→ **The request**: Convert the lines from the line with "You are a computer-use agent." to the line with "Instruction: Open the red color dropdown", inclusive, into a JSON list of strings with one string per line and blank lines omitted.
### The records ###
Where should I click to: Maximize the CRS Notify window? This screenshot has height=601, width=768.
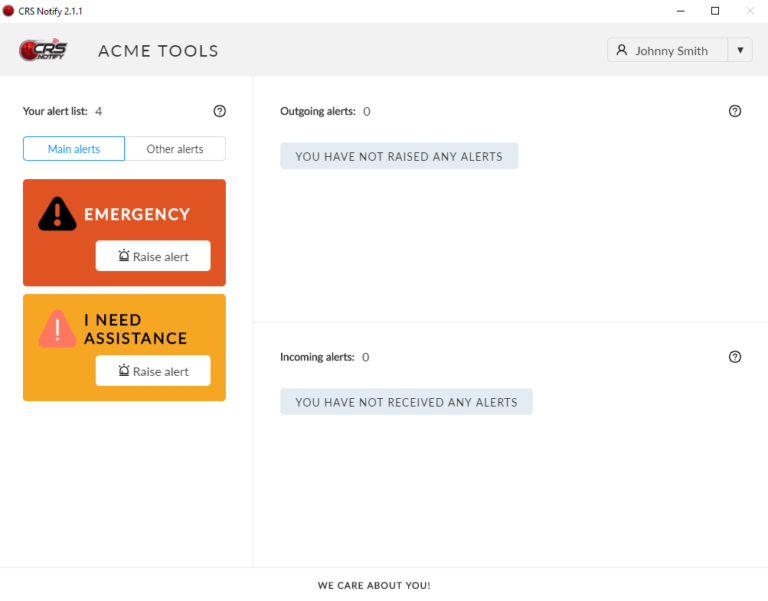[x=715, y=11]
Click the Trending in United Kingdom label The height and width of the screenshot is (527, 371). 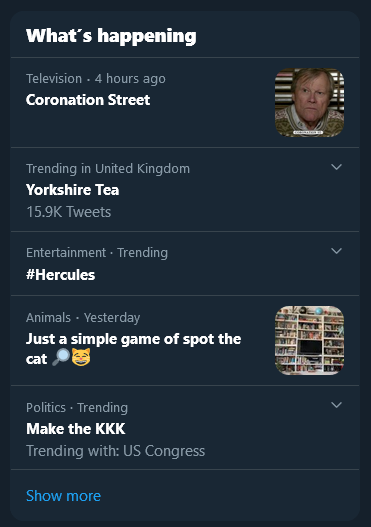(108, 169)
###
### The records ###
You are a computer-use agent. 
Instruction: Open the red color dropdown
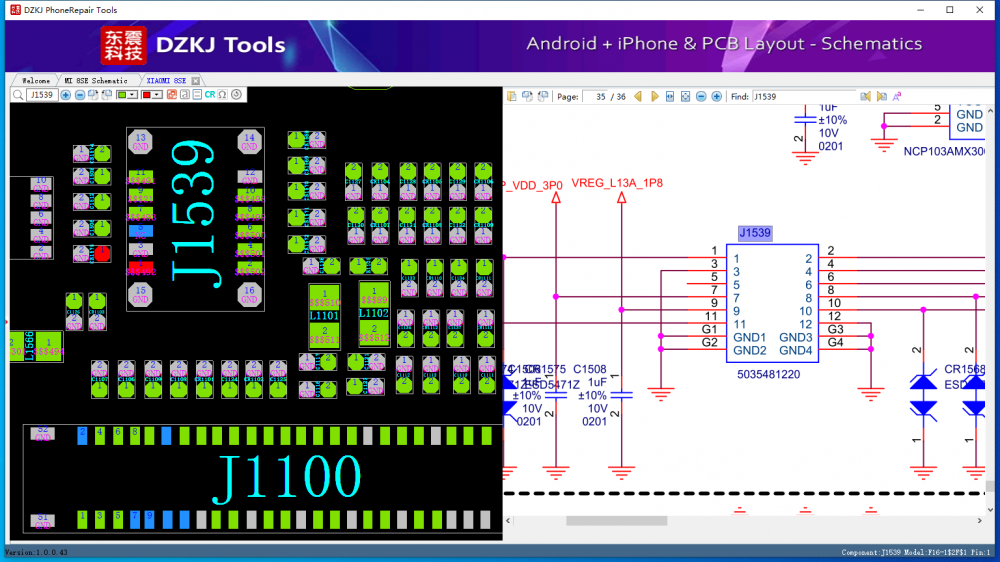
###
### The records ###
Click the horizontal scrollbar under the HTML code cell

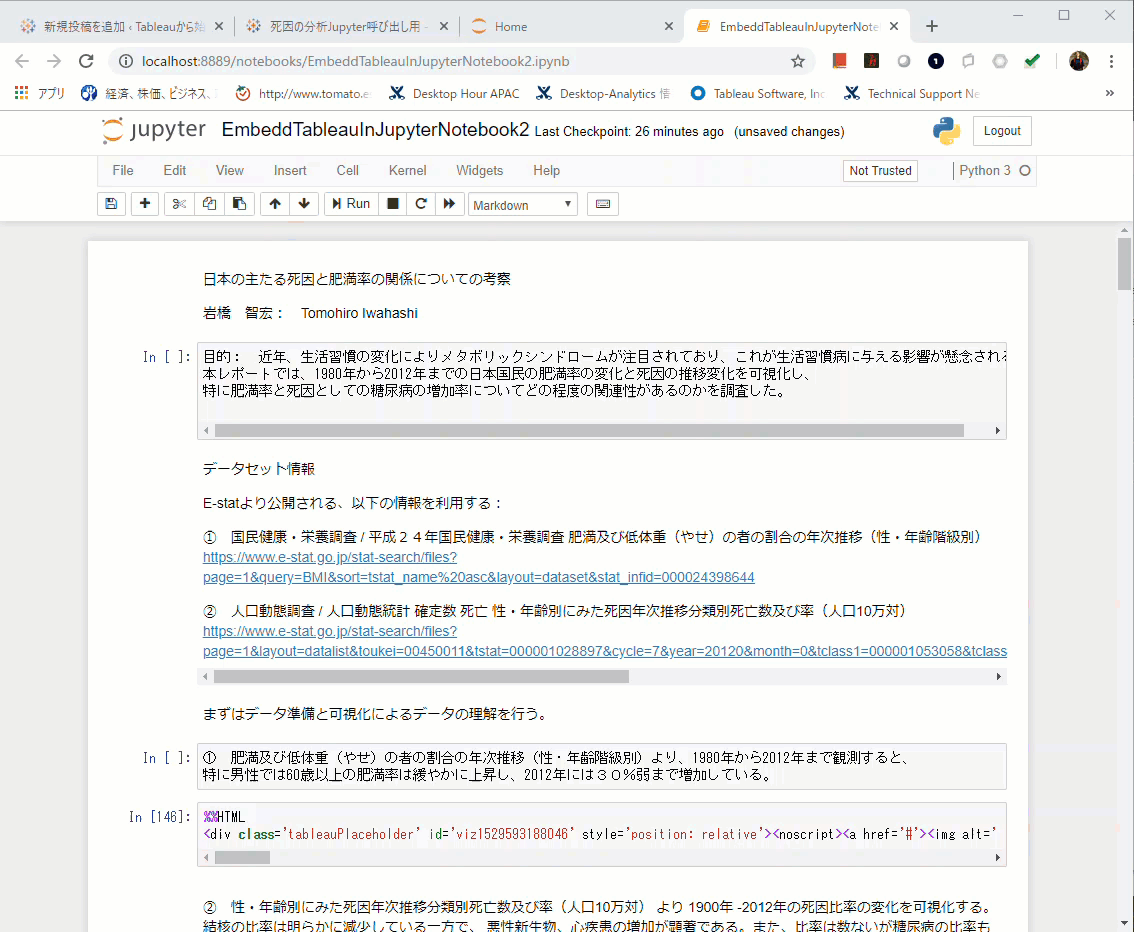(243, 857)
###
→ **Answer to this exercise**:
[
  "You are a computer-use agent. ",
  "Instruction: Open the red color dropdown"
]